On 5 April 2009, the Dubai Police Force accused Adam Delimkhanov of ordering the assassination. Delimkhanov is a member of the Russian State Duma for the United Russia party and Kadyrov's cousin and a close associate. He denied the accusation, saying it was "a provocation and an attempt to destabilize conditions in the Chechen Republic." Later, the Interpol has issued arrest warrants for seven Russian citizens in connection with the killing. Besides Delimkhanov, Zelimkhan Mazayev, Elimpasha Khatsuyev, Salman Kimayev, Tirpal Kimayev, Ramazan Musiev and Marvan Kimayev were named as being wanted for "crimes against life and health".

==Accusations of crimes==
- In August 2008, Sulim Yamadayev became officially wanted for the 1998 kidnapping and murder of the local businessman Usman Batsaev, a resident of the village of Dzhalka in Gudermessky District. According to the prosecution, Yamadayev reportedly had demanded $100,000 ransom for the release of Batsaev and he later told the victim's relatives where the grave was located in April 2000. The involvement of Yamadayev in kidnappings for ransom was also alleged in 2006 in Anna Politkovskaya's last article published in her lifetime (Politkovskaya wrote that according to data of the prosecutor’s office, Yamadayev's "band" had engaged in kidnapping before the legalization as a GRU unit).

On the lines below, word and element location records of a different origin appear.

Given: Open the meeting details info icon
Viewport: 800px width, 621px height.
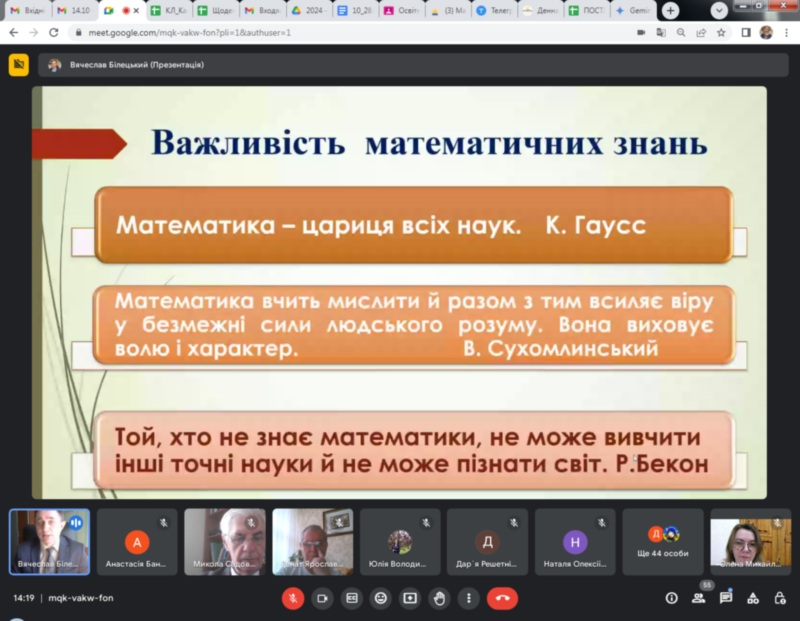Looking at the screenshot, I should coord(671,598).

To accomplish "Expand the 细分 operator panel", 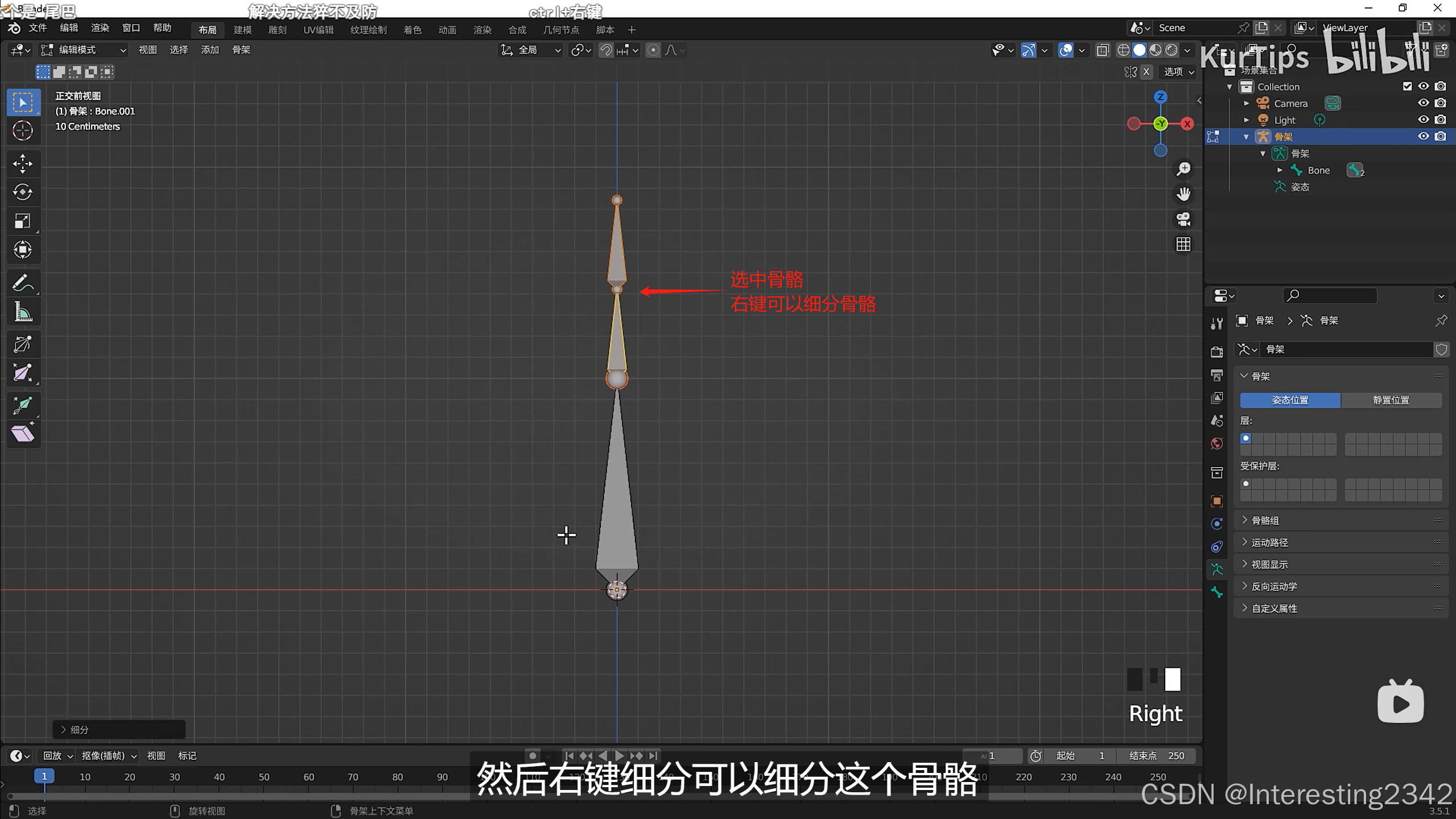I will (79, 730).
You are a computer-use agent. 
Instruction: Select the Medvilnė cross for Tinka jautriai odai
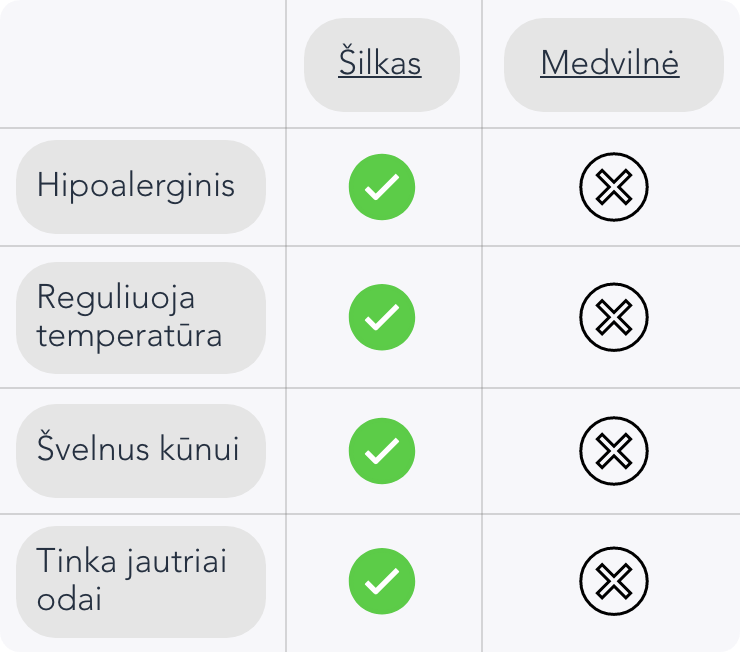[614, 581]
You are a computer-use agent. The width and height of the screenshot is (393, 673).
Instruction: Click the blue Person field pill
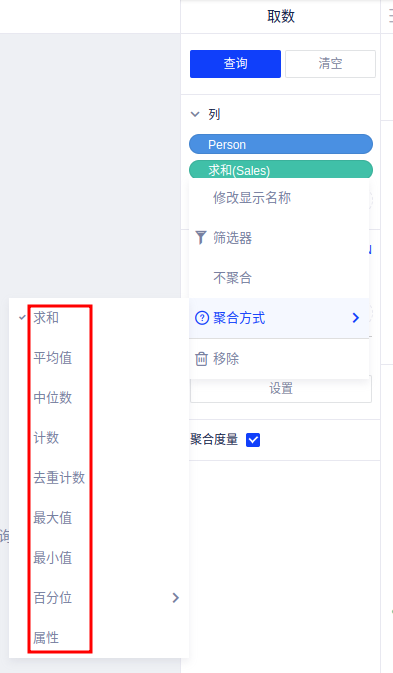281,144
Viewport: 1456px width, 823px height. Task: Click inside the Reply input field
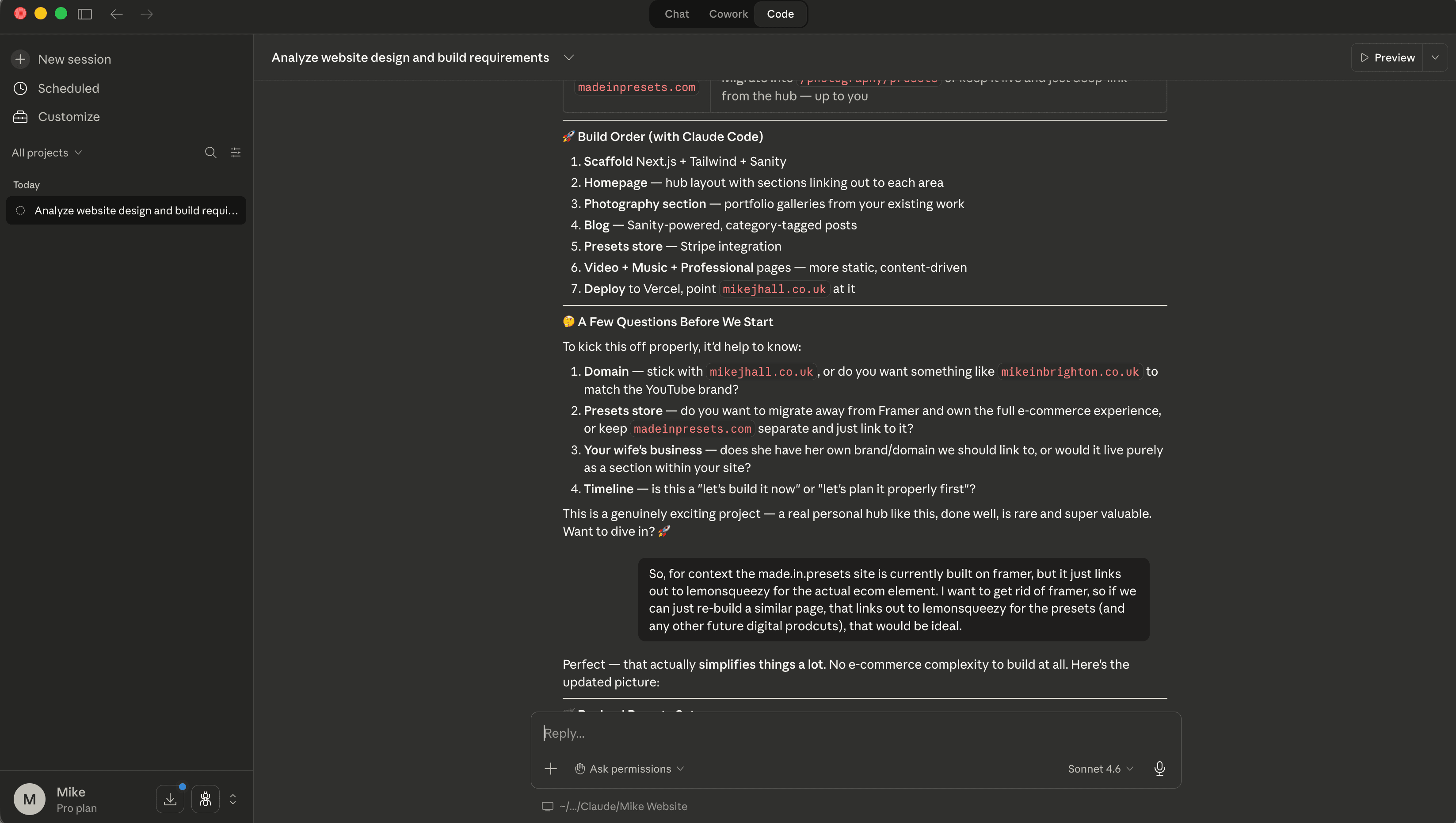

- In June 2005, his battalion carried out the Borozdinovskaya operation, a cleansing raid that resulted in the murder of an elderly man and the disappearance of 11 civilians who were never seen again. Later, one of the Vostok commanders was given a three-year suspended sentence. Yamadayev, commander of the Vostok battalion at that time, has admitted his servicemen's guilt, but claimed that the operation had been conducted without his knowledge.
- Yamadayev's men were accused of severing the heads of their dead victims, and sexually abusing, torturing and executing prisoners. In 2007, a Russian photographer by the name of Dima Beliakov followed Sulim Yamadayev and his Vostok battalion on a mission in Chechnya's Vedensky District; his pictures revealed harsh behavior of Vostok servicemen during raids. In May 2008, a Vostok unit serviceman revealed the location of a secret burial ground at the decommissioned biochemical fertilizer plant near Gudermes, from which seven completely decomposed corpses were recovered. The next day, the man revealed the burial site of Vostok's platoon leader Vakharsolt Zakayev, shot in 2003 on suspicion of having murdered Dzhabrail Yamadayev.
- There were also reports that Yamadayev was involved in extortion of money from the meat processing factory Samson in Saint Petersburg, raided by a Chechen militia (allegedly Vostok troops) in 2006.
- Chechen President Ramzan Kadyrov accused Sulim Yamadayev of complicity in the assassination of his father Akhmad Kadyrov and attempts to kill Ramzan by poisoning a lake near Ramzan's residence.

According to the Russian human rights organization Memorial in August 2008, "Now we know from evidences of eyewitnesses that during the war in Georgia the fighters of the Vostok battalion were humanely treating the prisoners of war. As far as I understand, the Chechen battalion didn't take part in pogroms [of Georgians in Gori District], and everything incriminated to Yamadayev refers to the past."